(Stored data entries)
■ ■ ■ ■ ■ ■ ■

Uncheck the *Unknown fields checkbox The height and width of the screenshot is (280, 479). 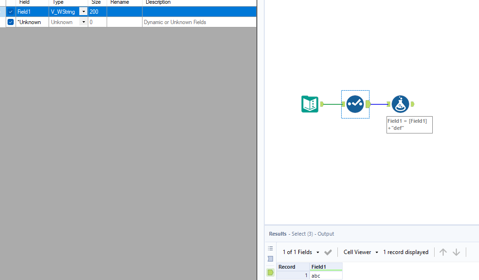point(10,22)
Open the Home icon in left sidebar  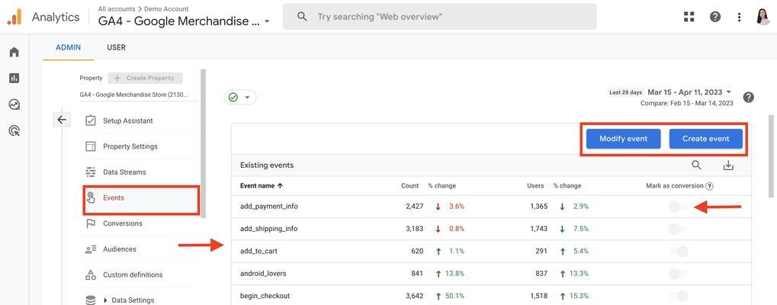[x=14, y=52]
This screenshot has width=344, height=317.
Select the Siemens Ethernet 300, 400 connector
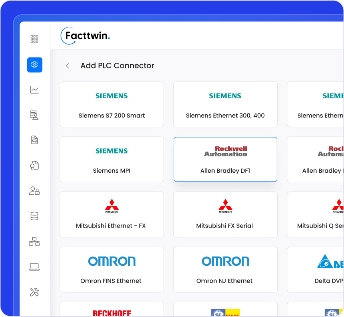[225, 104]
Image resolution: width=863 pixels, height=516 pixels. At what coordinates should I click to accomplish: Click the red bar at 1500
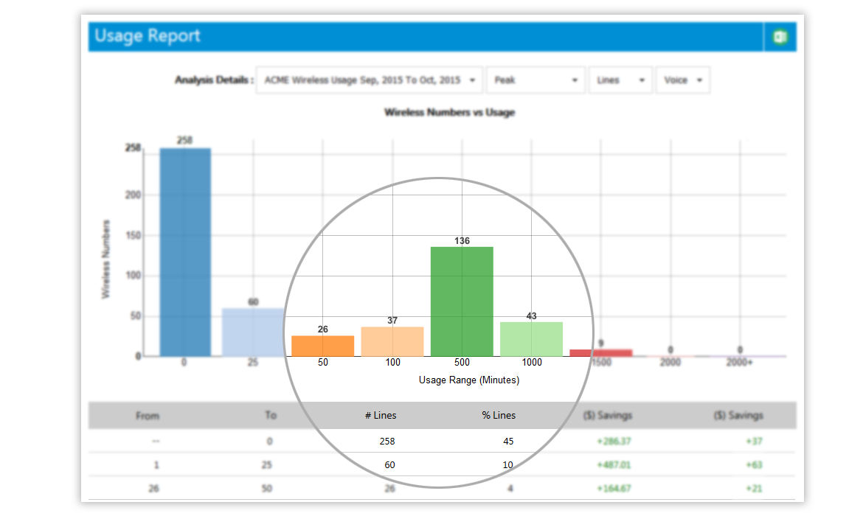click(x=601, y=352)
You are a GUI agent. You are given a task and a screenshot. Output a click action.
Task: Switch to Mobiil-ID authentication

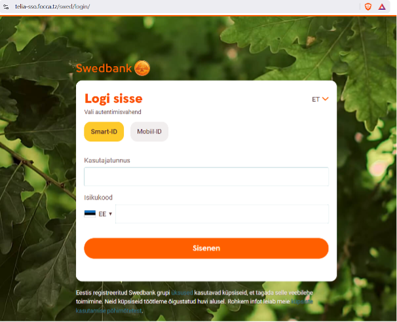[149, 132]
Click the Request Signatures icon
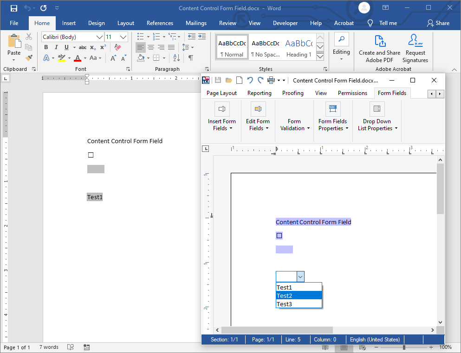 point(415,46)
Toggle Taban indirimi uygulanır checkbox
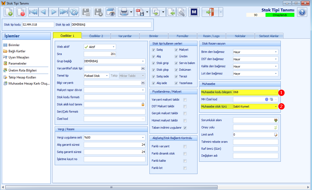Screen dimensions: 312x190 [185, 128]

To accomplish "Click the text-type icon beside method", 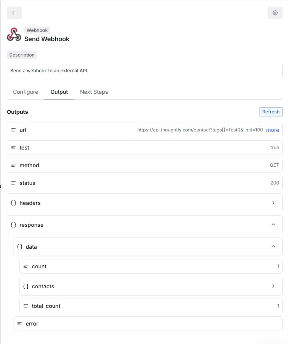I will [15, 165].

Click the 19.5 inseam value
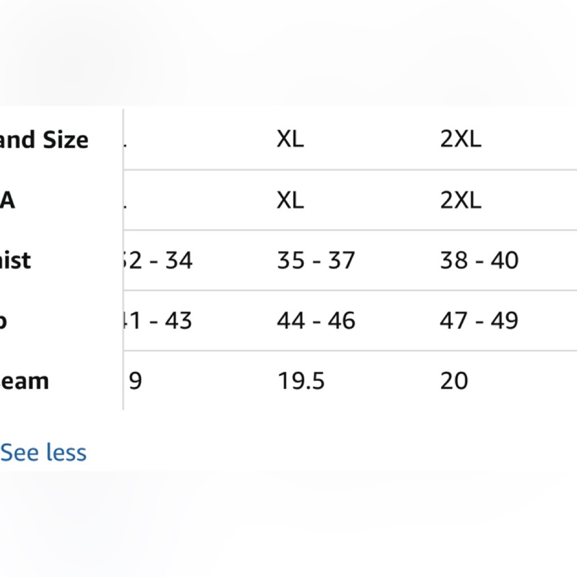(x=301, y=380)
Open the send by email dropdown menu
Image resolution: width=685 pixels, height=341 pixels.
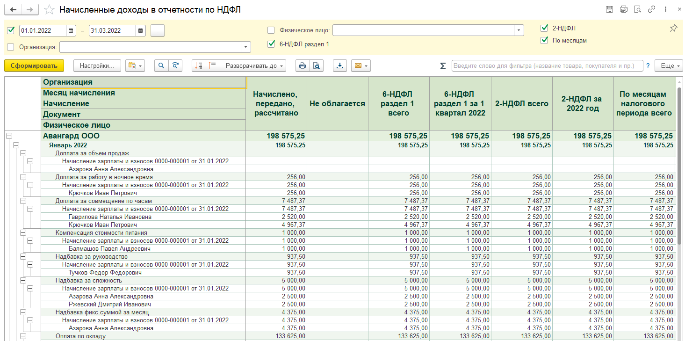click(361, 66)
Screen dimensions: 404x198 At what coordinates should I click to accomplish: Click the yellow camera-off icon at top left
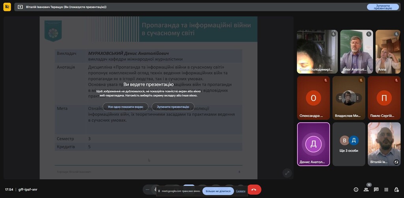(x=7, y=7)
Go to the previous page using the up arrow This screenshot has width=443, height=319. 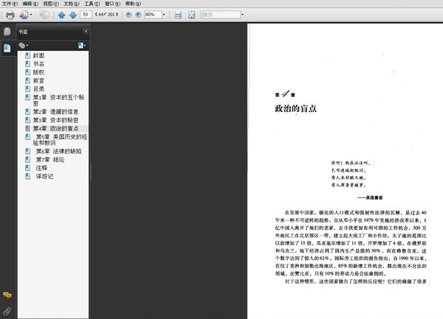[x=61, y=15]
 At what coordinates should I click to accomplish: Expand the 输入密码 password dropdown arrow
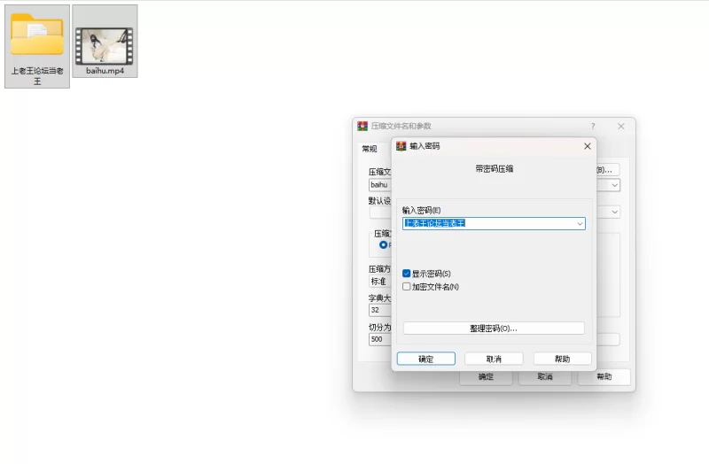[580, 224]
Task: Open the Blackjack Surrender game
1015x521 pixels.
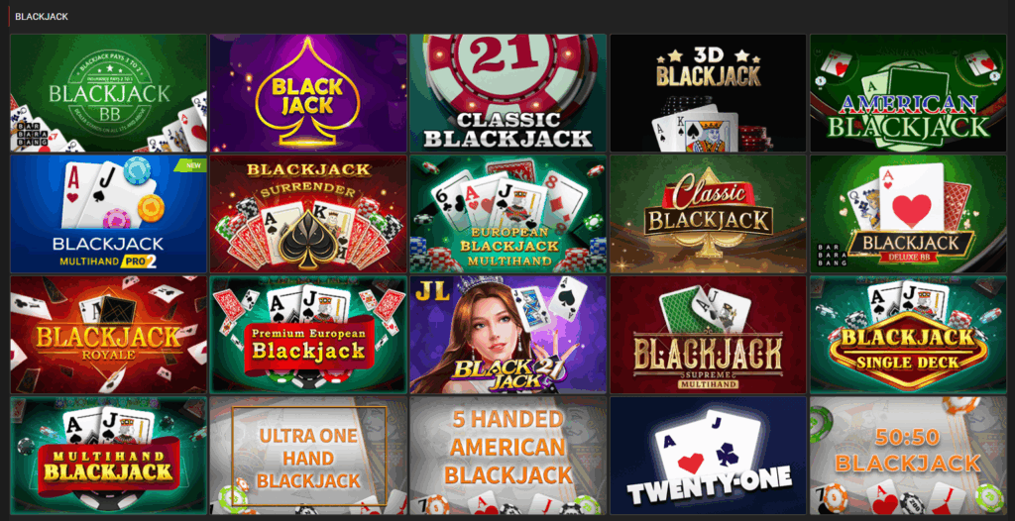Action: coord(308,214)
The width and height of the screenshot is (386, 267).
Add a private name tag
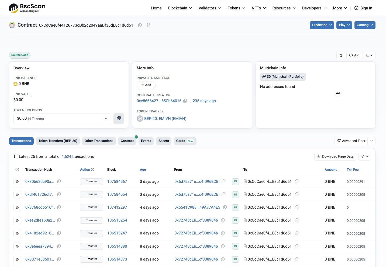pyautogui.click(x=146, y=85)
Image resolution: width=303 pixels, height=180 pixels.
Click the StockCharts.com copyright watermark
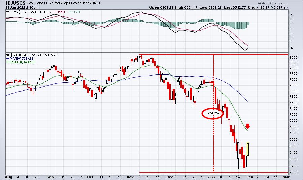(x=273, y=3)
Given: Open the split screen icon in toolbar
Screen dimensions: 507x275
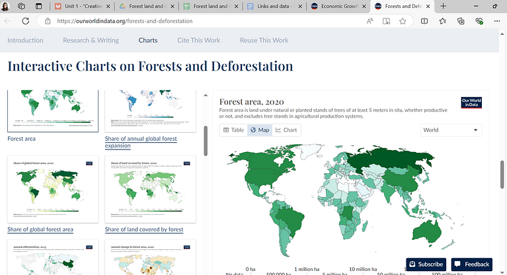Looking at the screenshot, I should (x=424, y=21).
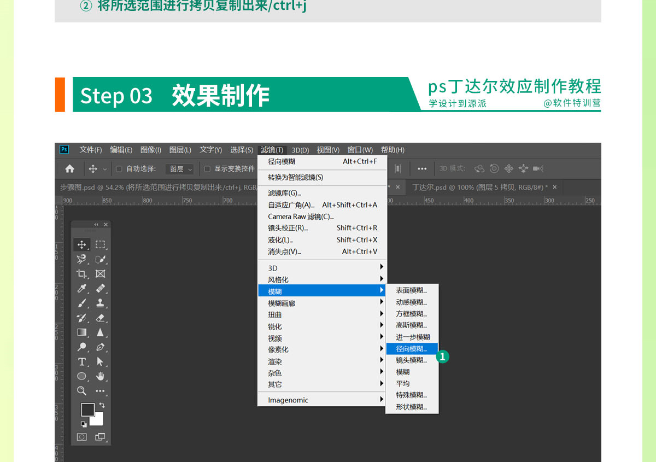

■ ■ ■ ■ ■ ■ ■

- **Required work**
Nothing but the lines from the line with "At what coordinates should I click to accomplish: Expand" through the last line of the data above should be printed, exactly as written and without pictures.

- **Worked solution**
 At what coordinates should I click to accomplish: Expand the 输入密码 password dropdown arrow
[580, 224]
Task: Open the Blackjack Surrender game
1015x521 pixels.
Action: coord(308,214)
The width and height of the screenshot is (386, 267).
Add a private name tag
pyautogui.click(x=146, y=85)
Image resolution: width=303 pixels, height=180 pixels.
Click the StockCharts.com copyright watermark
(x=273, y=3)
Given: Open the split screen icon in toolbar
Screen dimensions: 507x275
Looking at the screenshot, I should (x=424, y=21).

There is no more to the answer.